How’d it happen? Lewis recounts how Green learned he had a problem and how he dealt with it.

Green had been working out two or three times a day for three months during the 2011-12 lockout, before a physical with Boston revealed an enlargement of the valve to his aorta, the body’s main blood vessel. It’s a condition most people only find out about after the aorta ruptures, which is usually fatal.

Moreover, there is a great deal of medical research on how very tall men are susceptible to sudden cardiac death —five former Nets have died from the condition. A 2016 study by Dr. David Engel of Columbia University on behalf of the NBA found basketball players have the highest incidence of sports-related sudden cardiac death among all athlete groups.

And so on that Monday morning nine years ago, Green found himself on an operating table at Cleveland Clinic trying to avoid the worse case scenario. The surgery offered a big surprise to the cardiologist. Green’s aorta was “paper thin” and in danger of rupturing. The surgery took five hours. His heart was stopped for an hour.

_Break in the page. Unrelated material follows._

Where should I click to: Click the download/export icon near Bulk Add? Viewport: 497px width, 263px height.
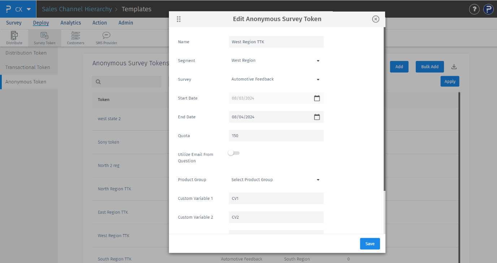[454, 66]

“When you have the surgery, it’s a chainsaw to the ribs that’s cutting through the whole nervous system,” Green recalled to Lewis. “After all the nervous shock to your whole body, then you have to train your lungs again. You have to learn to do everything. It’s basically starting from scratch.

“Training your lungs to take one deep breath — not two, one powerful deep breath — was the hardest thing ever. That’s why I tell people it’s like being a baby. Taking that first breath is probably the most difficult thing ever.”

So his recovery and rehab took a long time. Green missed the entire 2011–12 season. KD dedicated his season to Green and Green used his downtime to complete his coursework at Georgetown, graduating in May 2012 with a degree in English and a minor in theology. He missed a total of four games with the Celtics in the three years after surgery. In fact, he’s played more than 800 games in the last decade.

So that brings us to Brooklyn. A local nonprofit, Harboring Hearts, reached out Green to help their mission. He happily agreed to help out, laying out his experience on social media.

Green still has a legacy of his surgery, a nine-inch scar down the center of his chest. He’d like to leave another part of that legacy in New York.